Sebuah Hubungan

Yang paling sulit dalam hubungan pernikahan adalah menjaga hati untuk tetap ikhlas. Di saat kami merasa sudah menjalankan kewajiban dengan sebaik mungkin, lantas menjadi wajar ketika kami menuntut hak masing-masing. Kami pun menjadi saling meminta untuk diperhatikan dan dimengerti. Ini sama sekali bukan masalah benar atau salah. Ini hanya masalah bagaimana cara untuk meredam ego dan kesombongan!” curhat seorang sahabat mengenai pernikahannya.

Saya agak tersentak terutama ketika mendengarkan bagian “merasa telah menjalankan kewajiban sebaik mungkin.”

Merupakan hal yang manusiawi ketika seseorang merasa tidak nyaman ketika kebaikan yang ia lakukan kepada orang lain tidak dibalas oleh orang tersebut dengan kebaikan yang serupa. Apalagi ketika hubungan tersebut telah terjalin demikian dekat. Satu orang dengan yang lainnya cenderung akan lebih mudah kecewa  jika temannya tidak berperilaku sesuai dengan yang ia harapkan.

Tapi kali ini bukan maksud saya menceritakan tentang kekecawaan terhadap sesama manusia. Meski konteks pembicaraan tersebut adalah tentang pernikahan, ini seperti pengantar bagi saya untuk mendapatkan sebuah kesadaran tentang berkehidupan dalam konteks yang lebih luas.

—————————————————————

Saya menjadi berpikir tentang betapa baik dan santunnya Allah SWT, Tuhan alam semeseta.

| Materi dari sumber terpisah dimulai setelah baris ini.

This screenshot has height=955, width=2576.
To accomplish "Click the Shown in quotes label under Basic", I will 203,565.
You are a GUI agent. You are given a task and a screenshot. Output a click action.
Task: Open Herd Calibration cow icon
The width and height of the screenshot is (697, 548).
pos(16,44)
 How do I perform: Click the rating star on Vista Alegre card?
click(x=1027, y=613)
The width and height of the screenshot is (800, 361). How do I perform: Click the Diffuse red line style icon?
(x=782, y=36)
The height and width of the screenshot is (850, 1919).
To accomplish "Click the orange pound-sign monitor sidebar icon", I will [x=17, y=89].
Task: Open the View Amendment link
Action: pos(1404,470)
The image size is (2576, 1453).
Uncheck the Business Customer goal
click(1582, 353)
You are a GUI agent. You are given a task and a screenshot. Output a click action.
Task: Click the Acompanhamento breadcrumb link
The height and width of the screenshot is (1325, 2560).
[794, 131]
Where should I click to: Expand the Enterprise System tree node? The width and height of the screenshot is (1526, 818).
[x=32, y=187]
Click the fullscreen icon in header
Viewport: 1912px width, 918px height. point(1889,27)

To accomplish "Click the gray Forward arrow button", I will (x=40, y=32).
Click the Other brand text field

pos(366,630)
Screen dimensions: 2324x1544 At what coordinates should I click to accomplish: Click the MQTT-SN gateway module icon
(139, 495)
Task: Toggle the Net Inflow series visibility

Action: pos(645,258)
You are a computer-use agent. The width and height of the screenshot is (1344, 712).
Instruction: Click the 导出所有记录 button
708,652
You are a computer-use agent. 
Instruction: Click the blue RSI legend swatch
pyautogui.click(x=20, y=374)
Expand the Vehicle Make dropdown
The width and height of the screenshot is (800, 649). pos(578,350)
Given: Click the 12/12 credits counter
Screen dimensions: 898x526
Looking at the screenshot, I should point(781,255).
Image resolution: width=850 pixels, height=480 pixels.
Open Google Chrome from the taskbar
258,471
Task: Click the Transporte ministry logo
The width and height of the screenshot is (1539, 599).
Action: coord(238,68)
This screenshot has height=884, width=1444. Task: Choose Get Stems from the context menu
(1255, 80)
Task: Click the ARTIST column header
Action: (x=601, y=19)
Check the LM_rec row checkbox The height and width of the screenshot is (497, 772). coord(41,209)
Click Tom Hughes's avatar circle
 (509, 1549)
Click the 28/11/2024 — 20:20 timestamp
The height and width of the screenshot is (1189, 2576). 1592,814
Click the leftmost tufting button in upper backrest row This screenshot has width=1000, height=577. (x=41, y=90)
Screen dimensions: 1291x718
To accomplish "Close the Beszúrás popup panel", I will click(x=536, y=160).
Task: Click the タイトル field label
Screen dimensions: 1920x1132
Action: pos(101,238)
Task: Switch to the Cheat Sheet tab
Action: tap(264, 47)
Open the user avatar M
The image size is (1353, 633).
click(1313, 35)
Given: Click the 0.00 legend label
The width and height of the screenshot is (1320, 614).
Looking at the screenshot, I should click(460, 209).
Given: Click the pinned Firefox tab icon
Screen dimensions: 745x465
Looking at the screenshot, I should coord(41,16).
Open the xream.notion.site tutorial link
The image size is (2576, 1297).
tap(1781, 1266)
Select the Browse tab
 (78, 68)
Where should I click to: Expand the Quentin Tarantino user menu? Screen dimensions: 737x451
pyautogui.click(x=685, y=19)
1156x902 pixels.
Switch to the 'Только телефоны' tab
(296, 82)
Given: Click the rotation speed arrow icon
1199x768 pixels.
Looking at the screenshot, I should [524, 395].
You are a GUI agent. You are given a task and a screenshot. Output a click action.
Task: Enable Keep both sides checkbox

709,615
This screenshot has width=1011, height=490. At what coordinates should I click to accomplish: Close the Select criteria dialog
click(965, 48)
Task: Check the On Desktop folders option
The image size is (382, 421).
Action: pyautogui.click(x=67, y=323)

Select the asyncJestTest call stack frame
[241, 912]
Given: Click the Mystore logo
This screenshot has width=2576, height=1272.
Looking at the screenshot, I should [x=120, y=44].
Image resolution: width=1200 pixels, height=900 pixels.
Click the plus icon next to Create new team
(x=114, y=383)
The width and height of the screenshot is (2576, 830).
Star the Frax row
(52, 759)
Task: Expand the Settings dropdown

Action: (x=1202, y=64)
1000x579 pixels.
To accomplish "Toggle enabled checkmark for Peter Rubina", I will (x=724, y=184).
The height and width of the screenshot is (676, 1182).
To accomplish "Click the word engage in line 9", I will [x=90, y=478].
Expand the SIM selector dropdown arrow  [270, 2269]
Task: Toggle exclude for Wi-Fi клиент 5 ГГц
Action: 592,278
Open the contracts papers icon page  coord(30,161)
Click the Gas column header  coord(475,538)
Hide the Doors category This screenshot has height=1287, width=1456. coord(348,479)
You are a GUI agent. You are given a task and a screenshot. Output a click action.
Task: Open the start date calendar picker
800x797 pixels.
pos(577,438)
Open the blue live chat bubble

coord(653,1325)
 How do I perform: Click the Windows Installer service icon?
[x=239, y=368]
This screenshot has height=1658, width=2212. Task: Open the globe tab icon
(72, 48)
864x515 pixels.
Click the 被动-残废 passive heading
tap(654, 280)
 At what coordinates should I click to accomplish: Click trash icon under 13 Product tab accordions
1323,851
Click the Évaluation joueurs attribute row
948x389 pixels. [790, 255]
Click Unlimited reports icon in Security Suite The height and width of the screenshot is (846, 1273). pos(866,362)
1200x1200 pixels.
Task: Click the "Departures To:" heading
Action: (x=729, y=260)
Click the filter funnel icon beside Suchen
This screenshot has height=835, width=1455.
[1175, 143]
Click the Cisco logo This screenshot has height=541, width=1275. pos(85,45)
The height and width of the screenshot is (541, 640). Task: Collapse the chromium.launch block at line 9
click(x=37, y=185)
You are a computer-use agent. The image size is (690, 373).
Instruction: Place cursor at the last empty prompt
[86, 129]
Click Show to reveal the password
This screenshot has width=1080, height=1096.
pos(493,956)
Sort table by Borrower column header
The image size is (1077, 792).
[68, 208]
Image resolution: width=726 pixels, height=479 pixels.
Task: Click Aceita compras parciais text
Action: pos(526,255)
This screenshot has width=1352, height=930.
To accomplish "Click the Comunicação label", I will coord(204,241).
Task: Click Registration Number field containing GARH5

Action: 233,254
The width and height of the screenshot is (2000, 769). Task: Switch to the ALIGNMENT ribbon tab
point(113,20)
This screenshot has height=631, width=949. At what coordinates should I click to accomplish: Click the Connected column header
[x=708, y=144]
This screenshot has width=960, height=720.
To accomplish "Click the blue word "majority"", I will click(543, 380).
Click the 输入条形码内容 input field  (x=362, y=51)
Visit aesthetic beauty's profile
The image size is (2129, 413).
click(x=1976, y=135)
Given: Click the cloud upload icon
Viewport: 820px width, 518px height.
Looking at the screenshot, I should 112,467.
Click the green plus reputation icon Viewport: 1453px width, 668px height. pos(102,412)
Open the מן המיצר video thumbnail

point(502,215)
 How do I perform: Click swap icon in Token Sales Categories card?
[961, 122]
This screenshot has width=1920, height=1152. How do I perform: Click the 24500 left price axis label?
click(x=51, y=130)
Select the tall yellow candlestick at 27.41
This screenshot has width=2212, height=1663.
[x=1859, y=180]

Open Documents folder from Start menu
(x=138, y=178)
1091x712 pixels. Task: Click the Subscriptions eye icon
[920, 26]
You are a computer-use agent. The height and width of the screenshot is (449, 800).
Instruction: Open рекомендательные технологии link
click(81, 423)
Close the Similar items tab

Rasa-rasanya Dia sungguh sangat baik!

Dia memberi kita begitu banyak nikmat dan masih terus melimpahkan nikmatNya, meski betapa parahnya kita dengan dosa-dosa, meski sok taunya kita dengan ketaatan yang minimalis dan tidak sebanding dengan kebaikan yang Dia limpahkan.

Dia teramat santun dalam memberikan teguranNya, meski betapa sering kita mengerdilkan posisi Dia dengan mengabaikan perintahNya, meski betapa sering kita bertawakal pada ikhtiar kita, dan meski betapa seringnya kita menjadikan makhlukNya sebagai fokus perhatian hidup kita.

Dia selalu membuka maaf dan pintu taubatNya, meski kita selalu melakukan kesalahan yang sama berulang-ulang.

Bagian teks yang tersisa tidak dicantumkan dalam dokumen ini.